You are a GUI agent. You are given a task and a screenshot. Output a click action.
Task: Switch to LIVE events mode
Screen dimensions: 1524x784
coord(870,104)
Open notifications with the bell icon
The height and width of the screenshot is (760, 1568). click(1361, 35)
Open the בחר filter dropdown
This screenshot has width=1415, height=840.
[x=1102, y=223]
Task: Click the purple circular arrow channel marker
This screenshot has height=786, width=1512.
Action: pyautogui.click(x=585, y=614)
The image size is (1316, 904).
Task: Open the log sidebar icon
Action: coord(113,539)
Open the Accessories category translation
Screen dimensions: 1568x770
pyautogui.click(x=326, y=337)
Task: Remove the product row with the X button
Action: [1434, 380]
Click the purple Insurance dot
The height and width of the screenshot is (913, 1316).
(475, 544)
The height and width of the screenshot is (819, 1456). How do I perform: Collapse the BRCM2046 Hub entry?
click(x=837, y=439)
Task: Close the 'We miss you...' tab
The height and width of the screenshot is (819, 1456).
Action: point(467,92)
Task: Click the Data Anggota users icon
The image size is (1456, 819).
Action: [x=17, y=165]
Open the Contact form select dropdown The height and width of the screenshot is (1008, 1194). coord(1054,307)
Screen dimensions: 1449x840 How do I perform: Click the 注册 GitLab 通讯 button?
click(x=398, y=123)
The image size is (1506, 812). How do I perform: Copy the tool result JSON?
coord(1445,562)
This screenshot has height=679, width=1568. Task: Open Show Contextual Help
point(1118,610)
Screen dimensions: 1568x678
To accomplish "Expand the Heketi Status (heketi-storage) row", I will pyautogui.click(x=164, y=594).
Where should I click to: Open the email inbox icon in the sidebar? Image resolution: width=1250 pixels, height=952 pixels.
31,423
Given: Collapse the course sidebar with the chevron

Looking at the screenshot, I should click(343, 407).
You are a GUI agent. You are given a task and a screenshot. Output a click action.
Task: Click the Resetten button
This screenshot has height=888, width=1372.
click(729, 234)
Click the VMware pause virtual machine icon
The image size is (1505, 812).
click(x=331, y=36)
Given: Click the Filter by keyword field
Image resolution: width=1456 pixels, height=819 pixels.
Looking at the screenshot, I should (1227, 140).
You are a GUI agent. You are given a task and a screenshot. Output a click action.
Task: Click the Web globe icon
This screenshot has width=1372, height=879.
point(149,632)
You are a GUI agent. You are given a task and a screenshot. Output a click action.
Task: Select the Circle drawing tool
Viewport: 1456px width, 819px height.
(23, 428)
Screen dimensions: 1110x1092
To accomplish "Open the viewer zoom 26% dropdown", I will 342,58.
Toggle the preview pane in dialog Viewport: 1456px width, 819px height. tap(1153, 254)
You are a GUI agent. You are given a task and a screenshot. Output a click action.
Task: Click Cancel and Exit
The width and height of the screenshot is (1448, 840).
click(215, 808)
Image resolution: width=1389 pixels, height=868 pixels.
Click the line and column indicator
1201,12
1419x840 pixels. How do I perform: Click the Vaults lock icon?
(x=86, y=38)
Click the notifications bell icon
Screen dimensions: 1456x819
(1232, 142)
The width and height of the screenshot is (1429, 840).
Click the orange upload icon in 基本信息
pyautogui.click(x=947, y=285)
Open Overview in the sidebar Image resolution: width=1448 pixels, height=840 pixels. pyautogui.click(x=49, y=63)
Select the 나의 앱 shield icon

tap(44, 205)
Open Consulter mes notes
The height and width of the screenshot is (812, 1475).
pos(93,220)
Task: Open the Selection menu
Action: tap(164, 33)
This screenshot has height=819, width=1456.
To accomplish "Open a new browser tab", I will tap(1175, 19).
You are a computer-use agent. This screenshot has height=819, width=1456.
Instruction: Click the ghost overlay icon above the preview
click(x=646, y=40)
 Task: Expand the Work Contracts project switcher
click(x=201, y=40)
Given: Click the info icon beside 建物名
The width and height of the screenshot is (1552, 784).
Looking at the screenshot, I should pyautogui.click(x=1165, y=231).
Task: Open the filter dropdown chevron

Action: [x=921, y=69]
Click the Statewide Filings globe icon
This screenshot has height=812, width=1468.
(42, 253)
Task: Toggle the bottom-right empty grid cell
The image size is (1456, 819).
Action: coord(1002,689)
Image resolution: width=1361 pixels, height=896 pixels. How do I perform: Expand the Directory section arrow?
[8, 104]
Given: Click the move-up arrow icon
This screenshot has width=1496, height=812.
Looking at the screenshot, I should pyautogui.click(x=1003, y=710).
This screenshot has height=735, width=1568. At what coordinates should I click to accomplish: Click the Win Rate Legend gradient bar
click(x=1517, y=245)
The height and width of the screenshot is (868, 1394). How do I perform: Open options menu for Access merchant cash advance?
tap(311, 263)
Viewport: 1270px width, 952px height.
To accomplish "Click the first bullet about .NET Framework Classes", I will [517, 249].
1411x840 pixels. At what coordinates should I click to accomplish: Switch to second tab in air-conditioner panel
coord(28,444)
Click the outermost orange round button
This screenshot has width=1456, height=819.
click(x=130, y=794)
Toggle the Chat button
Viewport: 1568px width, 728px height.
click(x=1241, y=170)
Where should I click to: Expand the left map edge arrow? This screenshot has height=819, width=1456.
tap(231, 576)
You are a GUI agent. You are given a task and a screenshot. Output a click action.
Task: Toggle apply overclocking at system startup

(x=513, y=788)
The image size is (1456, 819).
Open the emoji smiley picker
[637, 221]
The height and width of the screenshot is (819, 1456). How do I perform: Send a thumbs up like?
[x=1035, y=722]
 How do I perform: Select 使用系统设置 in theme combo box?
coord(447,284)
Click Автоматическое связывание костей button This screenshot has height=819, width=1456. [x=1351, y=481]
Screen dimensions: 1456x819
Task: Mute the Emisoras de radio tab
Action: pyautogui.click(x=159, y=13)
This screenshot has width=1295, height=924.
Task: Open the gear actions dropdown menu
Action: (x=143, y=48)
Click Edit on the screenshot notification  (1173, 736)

----

(AIM OF THE EXERCISE)
Whenever a line of the data above includes the word "purple", copy that line.

(EXERCISE RESULT)
Task: Click the purple circular arrow channel marker
Click the purple Insurance dot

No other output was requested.